Publication date: 10th April 2024
Memristive devices are highly promising for neuromorphic computing owing to the significant latency and energy consumption improvement potential compared to existing hardware solutions. Their ability to be programmed to multiple resistance states can facilitate the realization of matrix-vector multiply operations within one step by exploiting Kirchhoff’s circuit laws. The accumulative property of the resistance of memristive devices can be utilized to implement artificial neuron network training and can be exploited for realizing local learning rules in spiking neural networks.
Certain memristive material stacks have been reported to exhibit analog switching at least in a limited dynamic range. In this talk, we discuss the relation between the switching dynamics of redox-based memristive devices and their analog programming capability. Theoretical considerations suggest that analog switching can be achieved if a thermal runaway is avoided. Moreover, we argue that internal series resistances play a crucial role in controlling the runaway and determining the accessible resistance window. Experimentally, we compare three groups of devices based on the valence change mechanism with characteristic properties, namely devices with small filaments (HfO2-TiOx) large filaments (SrTiO3) and area-dependent devices (Al/Al2O3/Pr07Ca03MnO3). We will explain the underlying switching mechanism and present the switching kinetics and discuss the possibility for linear and analog resistance programming.

__Data__:
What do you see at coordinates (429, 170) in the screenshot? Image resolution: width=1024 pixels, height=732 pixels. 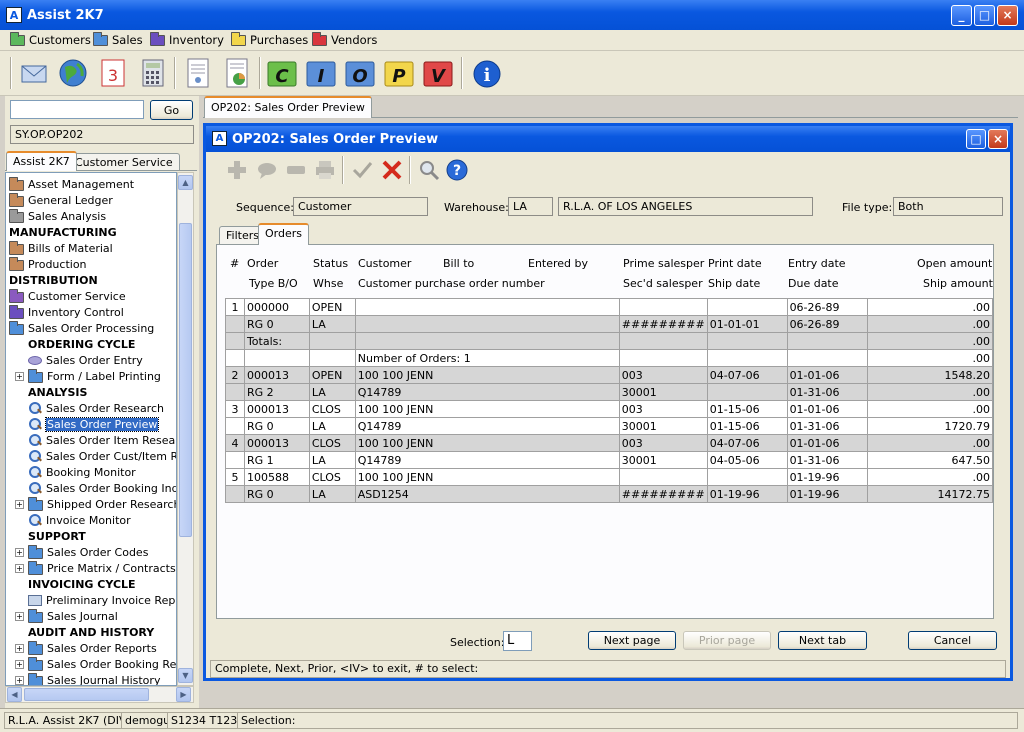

__Tasks to perform__:
1. Update the memristive devices abstract, starting with "Publication date: 10th" and going on through "spiking neural networks.", so that "in-memory computing" stands in place of "neuromorphic computing".
2. In the memristive devices abstract, what must be avoided for analog switching to be achieved, according to theoretical considerations?

__Solutions to each task__:
1.
Publication date: 10th April 2024
Memristive devices are highly promising for in-memory computing owing to the significant latency and energy consumption improvement potential compared to existing hardware solutions. Their ability to be programmed to multiple resistance states can facilitate the realization of matrix-vector multiply operations within one step by exploiting Kirchhoff’s circuit laws. The accumulative property of the resistance of memristive devices can be utilized to implement artificial neuron network training and can be exploited for realizing local learning rules in spiking neural networks.

2. A thermal runaway.